__ABOUT THIS EXERCISE__
Copy the items below word for word, from the first line through the line that contains "retweets-stat: 9 Retweets is".

(Items from a data source)
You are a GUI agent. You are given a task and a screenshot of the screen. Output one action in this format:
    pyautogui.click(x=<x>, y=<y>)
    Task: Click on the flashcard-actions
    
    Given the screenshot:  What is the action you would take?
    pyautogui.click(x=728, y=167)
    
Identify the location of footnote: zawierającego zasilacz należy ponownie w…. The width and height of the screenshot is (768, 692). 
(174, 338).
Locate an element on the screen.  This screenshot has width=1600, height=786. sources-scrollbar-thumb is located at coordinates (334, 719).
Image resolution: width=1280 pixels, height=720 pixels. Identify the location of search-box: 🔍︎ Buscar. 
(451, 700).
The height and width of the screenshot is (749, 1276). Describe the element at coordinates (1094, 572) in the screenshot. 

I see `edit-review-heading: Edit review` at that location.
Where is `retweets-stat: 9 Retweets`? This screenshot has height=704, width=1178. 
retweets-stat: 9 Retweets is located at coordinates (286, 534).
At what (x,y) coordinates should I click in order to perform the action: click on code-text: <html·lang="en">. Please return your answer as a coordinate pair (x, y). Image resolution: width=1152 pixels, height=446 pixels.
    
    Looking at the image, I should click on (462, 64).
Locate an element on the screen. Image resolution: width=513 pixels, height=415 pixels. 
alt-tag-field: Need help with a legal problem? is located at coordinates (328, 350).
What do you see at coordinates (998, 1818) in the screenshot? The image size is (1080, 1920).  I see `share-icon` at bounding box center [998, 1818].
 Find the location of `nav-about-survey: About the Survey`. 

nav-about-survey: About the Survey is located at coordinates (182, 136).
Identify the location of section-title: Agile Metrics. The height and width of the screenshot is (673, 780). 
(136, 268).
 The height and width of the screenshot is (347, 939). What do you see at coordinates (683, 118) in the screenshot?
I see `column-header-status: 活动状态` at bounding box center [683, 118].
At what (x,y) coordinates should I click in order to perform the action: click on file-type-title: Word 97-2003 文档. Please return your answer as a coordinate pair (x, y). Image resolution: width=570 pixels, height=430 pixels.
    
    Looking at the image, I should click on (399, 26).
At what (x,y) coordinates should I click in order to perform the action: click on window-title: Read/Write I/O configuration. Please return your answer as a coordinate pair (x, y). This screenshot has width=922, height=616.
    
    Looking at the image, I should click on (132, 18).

__REPLY__
You are a GUI agent. You are given a task and a screenshot of the screen. Output one action in this format:
    pyautogui.click(x=<x>, y=<y>)
    Task: Click on the flashcard-actions
    
    Given the screenshot:  What is the action you would take?
    pyautogui.click(x=728, y=167)
    
Identify the location of footnote: zawierającego zasilacz należy ponownie w…. The width and height of the screenshot is (768, 692). 
(174, 338).
Locate an element on the screen.  This screenshot has width=1600, height=786. sources-scrollbar-thumb is located at coordinates (334, 719).
Image resolution: width=1280 pixels, height=720 pixels. Identify the location of search-box: 🔍︎ Buscar. 
(451, 700).
The height and width of the screenshot is (749, 1276). Describe the element at coordinates (1094, 572) in the screenshot. 

I see `edit-review-heading: Edit review` at that location.
Where is `retweets-stat: 9 Retweets`? This screenshot has height=704, width=1178. 
retweets-stat: 9 Retweets is located at coordinates (286, 534).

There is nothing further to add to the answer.